Oriole Resources a déclaré mercredi avoir obtenu une prolongation cruciale de deux ans pour sa licence de calcaire de Wapouzé, dans le nord du Cameroun, positionnant l’explorateur minier pour tirer parti de la hausse de la demande intérieure en matériaux destinés à la fabrication du ciment. La société cotée sur l’AIM, qui détient une participation de 85 % dans le projet, vise désormais à accélérer le développement en sécurisant un partenaire industriel afin de faire progresser l’actif vers la production.
Les actions d’Oriole Resources (AIM: ORR) sont restées stables à 717,14 pence en début de séance jeudi, tandis que le FTSE AIM All-Share Index a progressé de 1,91 % à 10 765,45.
La société visait initialement l’or à Wapouzé, mais a changé de cap l’an dernier après que des échantillonnages ont identifié un matériau carbonaté de haute teneur, idéal pour la fabrication du ciment — un virage stratégique approuvé par les autorités camerounaises en septembre 2023. Les travaux ont été interrompus dans l’attente du renouvellement de la licence, désormais réglé.

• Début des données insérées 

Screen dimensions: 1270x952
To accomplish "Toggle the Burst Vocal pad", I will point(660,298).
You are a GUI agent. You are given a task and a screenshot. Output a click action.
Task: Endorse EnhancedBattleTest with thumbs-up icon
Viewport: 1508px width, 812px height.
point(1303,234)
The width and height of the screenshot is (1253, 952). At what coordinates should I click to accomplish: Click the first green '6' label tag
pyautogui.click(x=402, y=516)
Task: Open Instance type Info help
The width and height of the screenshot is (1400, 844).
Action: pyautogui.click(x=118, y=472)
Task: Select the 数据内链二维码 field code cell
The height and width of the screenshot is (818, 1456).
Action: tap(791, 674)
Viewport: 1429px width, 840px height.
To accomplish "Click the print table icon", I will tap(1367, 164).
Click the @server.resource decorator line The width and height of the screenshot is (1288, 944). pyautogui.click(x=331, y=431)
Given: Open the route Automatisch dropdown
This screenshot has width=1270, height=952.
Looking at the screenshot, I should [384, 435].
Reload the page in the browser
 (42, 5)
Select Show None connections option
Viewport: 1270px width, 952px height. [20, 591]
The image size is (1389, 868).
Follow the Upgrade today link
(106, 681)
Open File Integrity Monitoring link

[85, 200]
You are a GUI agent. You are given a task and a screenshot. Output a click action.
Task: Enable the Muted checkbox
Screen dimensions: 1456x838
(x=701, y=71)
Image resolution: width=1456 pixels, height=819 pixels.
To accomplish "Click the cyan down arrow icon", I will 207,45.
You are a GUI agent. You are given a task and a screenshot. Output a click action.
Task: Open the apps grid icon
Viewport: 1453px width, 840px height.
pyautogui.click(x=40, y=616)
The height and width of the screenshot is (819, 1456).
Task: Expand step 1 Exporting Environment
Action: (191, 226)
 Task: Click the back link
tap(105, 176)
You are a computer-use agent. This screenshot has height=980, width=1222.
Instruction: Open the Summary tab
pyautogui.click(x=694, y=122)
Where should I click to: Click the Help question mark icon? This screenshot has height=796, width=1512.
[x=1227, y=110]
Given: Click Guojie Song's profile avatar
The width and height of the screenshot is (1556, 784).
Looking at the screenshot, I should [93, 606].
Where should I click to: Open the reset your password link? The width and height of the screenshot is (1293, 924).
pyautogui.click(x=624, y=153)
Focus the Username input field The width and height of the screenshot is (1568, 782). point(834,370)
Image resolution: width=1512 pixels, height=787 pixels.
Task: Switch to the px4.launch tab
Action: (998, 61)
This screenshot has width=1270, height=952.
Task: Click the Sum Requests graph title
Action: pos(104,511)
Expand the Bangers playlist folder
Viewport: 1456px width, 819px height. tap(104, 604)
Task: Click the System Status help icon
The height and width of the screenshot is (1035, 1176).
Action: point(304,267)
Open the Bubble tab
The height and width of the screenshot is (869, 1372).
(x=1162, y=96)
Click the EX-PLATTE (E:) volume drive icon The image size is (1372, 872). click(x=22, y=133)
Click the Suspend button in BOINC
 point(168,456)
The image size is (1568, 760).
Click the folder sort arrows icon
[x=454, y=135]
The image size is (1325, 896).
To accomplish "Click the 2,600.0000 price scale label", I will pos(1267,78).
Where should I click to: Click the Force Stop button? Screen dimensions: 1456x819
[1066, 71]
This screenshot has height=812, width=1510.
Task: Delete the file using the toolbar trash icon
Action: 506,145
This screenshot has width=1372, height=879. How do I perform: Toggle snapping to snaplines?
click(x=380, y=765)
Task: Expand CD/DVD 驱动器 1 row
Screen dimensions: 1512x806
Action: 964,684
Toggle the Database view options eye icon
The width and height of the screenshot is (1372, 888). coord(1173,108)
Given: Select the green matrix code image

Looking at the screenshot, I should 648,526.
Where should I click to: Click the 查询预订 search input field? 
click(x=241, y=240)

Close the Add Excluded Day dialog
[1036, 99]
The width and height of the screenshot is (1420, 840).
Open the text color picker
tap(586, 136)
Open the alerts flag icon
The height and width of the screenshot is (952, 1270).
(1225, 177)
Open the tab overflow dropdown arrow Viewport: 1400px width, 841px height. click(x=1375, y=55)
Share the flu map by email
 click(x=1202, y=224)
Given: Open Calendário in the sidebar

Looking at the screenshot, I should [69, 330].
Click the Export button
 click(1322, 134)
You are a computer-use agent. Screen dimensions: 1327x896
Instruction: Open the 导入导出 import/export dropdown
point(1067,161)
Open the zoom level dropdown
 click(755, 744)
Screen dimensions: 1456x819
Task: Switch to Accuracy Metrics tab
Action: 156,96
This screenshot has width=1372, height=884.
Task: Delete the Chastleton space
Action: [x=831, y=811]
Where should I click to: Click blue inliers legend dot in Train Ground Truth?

L’industrie cimentière du Cameroun, évaluée à environ 700 millions de livres sterling, importe la quasi-totalité de son clinker — un composant clé dérivé du calcaire — malgré d’abondantes réserves locales. Oriole y voit une opportunité de remplacer des importations coûteuses tout en soutenant les efforts du gouvernement visant à renforcer les chaînes d’approvisionnement nationales.
« Le renouvellement de cette licence est une étape décisive », a déclaré le PDG Tim Livesey. « S’associer à un leader industriel pourrait débloquer un gisement commercialement viable, générer des revenus de redevances et s’aligner sur la volonté du Cameroun d’atteindre l’autonomie dans la production de clinker. »
La société structure des accords fondés sur des redevances pour l’extraction future, afin de sécuriser des revenus réguliers sans capital initial. Au-delà du ciment, Oriole a souligné un potentiel de demande provenant du secteur aurifère camerounais, où des sous-produits calcaires tels que la chaux vive sont utilisés dans le traitement du minerai et la gestion des déchets.
Les analystes estiment que cette initiative diversifie le portefeuille d’Oriole dans un contexte de volatilité des marchés des métaux précieux. Toutefois, le succès dépend de l’attraction de partenaires dans une région où les défis d’infrastructure et la complexité réglementaire ont dissuadé certains investisseurs.
Le projet Wapouzé se situe dans une région peu explorée, à proximité d’usines de ciment existantes, ce qui pourrait offrir des avantages logistiques. Oriole n’a pas précisé de calendrier pour la production, mais a souligné des « discussions actives » avec des collaborateurs potentiels.